The Indian Express wrote "North Korea`s nuclear test changes the global nuclear order and the regional balance in East Asia." The fact, of course, is that North Korea had already changed the balance of power three years ago. It is only now that it tested and made its weaponry known to the world.
The Hindustan Times got it right when it said the real danger from North Korea came not from its potential to attack others but its willingness to sell nuclear weapons technology to anyone who had the money. It needed to carry this point further - give it money and it might stop proliferating - but stopped short.
All papers agreed that the North Korean test posed a problem for India, especially its deal with the US. But they all also agreed that India could somehow sort the problem out. No one said how, though. That left the reader wondering how such an assertion could be made.

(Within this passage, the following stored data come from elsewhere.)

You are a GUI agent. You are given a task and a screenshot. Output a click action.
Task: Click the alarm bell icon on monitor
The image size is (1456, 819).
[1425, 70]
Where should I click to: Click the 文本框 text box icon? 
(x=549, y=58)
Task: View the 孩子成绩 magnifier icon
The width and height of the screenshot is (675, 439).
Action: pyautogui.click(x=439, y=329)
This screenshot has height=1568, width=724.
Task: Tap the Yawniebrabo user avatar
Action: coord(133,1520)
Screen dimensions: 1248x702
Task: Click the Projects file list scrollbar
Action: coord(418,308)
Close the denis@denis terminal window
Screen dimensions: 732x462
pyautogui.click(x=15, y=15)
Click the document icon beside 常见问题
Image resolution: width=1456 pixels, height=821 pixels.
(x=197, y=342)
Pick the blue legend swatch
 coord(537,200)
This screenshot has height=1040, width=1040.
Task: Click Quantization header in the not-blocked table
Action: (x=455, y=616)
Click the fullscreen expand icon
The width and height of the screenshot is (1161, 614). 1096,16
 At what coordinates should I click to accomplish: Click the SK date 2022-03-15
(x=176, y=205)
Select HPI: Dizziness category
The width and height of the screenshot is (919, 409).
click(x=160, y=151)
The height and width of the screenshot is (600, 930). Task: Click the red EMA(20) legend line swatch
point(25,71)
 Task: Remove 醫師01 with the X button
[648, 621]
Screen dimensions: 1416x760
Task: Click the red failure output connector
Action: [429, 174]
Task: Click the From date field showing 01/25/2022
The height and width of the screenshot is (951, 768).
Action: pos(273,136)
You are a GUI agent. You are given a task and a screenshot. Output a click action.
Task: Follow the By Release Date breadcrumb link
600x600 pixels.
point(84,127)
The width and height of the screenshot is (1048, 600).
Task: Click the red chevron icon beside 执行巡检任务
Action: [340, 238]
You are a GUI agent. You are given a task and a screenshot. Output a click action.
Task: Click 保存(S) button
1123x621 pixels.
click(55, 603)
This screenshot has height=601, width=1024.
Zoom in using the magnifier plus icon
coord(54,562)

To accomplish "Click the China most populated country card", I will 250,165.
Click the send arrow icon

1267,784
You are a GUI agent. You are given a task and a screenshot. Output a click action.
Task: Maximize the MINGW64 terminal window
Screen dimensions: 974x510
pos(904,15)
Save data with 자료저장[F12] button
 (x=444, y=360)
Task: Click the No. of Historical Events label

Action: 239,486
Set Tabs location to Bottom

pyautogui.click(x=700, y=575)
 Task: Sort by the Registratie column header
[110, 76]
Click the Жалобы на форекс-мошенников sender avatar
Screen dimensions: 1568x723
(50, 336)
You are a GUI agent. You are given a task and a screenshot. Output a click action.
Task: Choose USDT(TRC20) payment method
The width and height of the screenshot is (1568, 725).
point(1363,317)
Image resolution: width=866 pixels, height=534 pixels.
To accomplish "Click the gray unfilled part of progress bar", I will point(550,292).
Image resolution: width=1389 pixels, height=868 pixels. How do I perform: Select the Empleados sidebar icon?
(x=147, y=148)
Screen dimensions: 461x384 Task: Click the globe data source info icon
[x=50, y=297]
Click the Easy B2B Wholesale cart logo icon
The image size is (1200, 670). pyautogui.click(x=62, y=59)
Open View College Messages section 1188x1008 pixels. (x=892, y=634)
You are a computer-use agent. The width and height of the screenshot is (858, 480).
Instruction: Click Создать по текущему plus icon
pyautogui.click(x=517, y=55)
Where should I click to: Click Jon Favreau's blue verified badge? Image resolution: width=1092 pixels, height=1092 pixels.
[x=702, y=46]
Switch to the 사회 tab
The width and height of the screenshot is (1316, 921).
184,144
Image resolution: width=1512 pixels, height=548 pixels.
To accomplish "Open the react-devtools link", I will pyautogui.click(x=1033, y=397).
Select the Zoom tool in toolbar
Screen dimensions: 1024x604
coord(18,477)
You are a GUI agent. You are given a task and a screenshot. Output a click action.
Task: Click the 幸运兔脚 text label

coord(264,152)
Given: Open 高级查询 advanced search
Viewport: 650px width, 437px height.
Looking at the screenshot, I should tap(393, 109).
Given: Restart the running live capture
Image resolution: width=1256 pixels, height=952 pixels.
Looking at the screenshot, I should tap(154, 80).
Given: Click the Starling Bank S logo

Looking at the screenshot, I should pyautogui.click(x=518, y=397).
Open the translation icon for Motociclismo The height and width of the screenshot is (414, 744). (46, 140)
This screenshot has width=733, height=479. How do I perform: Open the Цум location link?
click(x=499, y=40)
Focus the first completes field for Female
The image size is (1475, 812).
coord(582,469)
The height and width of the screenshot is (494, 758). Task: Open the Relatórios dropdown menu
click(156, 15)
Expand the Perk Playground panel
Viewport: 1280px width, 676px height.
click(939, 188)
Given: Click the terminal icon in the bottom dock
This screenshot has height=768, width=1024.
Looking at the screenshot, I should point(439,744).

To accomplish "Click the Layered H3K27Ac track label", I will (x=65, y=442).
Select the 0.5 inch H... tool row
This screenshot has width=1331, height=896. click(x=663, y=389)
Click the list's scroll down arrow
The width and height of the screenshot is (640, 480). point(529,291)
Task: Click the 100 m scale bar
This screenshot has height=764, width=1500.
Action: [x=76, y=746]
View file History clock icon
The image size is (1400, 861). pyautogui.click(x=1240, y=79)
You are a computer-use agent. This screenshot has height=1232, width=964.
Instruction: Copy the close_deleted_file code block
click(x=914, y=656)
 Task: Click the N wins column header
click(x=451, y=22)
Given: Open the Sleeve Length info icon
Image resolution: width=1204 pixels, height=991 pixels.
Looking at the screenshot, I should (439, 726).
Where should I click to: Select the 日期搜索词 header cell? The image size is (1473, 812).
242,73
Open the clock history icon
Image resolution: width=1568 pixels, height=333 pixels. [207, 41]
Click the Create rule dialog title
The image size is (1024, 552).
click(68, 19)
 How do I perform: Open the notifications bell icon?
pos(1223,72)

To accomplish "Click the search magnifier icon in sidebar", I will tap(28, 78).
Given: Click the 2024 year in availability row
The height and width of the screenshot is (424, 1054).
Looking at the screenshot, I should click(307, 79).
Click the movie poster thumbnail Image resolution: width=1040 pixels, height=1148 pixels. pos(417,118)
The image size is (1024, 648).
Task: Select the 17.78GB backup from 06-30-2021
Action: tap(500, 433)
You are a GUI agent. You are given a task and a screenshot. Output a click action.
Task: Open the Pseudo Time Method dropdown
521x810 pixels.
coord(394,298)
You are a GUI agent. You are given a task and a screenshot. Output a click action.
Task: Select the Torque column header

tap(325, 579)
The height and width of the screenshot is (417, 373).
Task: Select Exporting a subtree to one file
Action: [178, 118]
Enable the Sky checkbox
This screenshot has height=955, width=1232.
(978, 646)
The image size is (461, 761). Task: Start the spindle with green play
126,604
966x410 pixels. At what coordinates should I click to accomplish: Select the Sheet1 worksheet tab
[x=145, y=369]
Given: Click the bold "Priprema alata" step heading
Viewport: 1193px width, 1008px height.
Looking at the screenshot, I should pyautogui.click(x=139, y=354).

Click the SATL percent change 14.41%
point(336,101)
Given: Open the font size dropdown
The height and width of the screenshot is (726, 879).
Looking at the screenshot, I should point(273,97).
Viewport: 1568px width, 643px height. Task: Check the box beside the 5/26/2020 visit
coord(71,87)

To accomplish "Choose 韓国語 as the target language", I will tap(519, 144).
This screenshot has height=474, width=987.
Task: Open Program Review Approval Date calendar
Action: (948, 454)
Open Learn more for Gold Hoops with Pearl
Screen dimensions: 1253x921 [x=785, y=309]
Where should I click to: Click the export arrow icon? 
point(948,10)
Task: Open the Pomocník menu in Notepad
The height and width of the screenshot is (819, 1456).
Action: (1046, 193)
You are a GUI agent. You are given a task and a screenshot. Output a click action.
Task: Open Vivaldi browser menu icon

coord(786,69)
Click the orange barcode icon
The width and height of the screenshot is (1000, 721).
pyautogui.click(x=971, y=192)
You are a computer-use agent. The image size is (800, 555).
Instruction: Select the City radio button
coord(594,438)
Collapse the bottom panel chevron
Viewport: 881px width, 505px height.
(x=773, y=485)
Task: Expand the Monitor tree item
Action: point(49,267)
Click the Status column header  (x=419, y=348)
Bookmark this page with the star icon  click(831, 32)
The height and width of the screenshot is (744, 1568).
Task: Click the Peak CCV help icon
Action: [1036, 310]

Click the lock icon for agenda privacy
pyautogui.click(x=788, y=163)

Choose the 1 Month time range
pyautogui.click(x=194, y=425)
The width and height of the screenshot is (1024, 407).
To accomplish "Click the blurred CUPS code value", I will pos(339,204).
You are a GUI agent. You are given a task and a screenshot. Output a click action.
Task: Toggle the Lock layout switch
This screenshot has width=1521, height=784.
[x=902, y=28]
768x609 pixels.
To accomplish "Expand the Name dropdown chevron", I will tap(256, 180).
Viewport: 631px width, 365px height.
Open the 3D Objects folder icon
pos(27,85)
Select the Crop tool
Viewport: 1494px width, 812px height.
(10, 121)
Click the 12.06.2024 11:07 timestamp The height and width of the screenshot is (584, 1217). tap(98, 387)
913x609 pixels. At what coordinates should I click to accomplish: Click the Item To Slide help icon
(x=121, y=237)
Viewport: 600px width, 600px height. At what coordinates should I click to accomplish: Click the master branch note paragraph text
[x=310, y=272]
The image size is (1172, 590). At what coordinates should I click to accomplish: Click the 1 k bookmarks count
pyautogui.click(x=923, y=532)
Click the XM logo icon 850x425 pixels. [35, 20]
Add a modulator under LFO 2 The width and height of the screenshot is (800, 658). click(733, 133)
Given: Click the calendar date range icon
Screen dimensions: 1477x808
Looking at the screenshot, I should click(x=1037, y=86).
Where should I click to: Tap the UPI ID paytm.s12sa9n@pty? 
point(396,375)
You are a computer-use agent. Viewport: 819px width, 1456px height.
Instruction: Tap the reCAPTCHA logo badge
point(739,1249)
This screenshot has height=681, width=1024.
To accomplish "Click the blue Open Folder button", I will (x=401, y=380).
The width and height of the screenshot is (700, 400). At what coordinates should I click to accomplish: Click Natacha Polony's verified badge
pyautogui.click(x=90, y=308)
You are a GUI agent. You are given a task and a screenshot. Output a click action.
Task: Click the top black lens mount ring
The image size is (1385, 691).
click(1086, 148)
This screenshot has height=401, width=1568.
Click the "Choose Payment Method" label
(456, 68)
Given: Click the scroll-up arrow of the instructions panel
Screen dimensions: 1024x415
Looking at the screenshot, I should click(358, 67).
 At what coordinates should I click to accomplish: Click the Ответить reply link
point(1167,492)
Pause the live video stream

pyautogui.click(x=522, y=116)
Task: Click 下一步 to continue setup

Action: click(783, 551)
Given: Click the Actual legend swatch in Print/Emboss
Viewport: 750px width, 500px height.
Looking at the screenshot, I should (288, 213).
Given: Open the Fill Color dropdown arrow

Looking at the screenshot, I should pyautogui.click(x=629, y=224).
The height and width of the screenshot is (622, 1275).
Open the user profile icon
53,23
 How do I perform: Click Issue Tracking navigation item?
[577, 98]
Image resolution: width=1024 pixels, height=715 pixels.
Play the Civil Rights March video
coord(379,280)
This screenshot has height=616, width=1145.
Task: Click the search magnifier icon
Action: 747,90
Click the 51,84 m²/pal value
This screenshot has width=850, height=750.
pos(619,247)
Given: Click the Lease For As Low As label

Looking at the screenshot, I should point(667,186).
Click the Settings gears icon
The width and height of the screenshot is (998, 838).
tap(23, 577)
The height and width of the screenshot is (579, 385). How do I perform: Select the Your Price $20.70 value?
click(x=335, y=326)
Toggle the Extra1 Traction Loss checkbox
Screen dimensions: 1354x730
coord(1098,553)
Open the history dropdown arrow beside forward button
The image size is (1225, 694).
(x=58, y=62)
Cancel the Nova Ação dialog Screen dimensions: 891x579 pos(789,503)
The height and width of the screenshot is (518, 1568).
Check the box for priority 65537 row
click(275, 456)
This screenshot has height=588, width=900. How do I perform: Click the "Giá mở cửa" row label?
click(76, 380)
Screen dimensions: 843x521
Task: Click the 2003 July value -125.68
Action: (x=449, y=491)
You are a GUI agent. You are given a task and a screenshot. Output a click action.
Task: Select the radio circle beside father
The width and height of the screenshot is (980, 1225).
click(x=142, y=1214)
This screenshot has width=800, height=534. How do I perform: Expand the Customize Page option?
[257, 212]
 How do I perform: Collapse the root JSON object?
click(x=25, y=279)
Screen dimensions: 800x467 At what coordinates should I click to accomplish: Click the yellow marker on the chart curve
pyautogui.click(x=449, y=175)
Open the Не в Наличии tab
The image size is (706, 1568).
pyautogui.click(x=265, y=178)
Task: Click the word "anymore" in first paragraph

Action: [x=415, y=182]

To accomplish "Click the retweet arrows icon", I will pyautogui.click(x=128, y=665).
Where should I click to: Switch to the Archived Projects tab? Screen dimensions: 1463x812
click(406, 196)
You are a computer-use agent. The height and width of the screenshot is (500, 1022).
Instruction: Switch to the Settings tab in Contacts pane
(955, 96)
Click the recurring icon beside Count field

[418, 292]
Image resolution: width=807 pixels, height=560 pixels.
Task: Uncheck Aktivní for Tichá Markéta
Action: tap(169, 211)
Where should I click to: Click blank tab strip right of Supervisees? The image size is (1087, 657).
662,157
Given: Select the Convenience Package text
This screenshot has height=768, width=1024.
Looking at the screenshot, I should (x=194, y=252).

What I found most disturbing was the parroting of the Western line about North Korea, namely, that it was a rogue state. The US and the UK that had been invading countries right and left. North Korea`s peculiar history was also not recalled even though there was enough time to acquaint themselves with it. After all, what is Google for?
Everyone also agreed that this was probably the end of the NPT and thus suggested that somehow it was North Korea that was responsible. The fact, of course, is that it was India which ended it in 1998, if not the indefinite extension of the Treaty in 1993.
Finally, the Pakistan factor was mentioned by everyone. But no one dared - as if they were all part of the MEA - to blame the real culprit: China.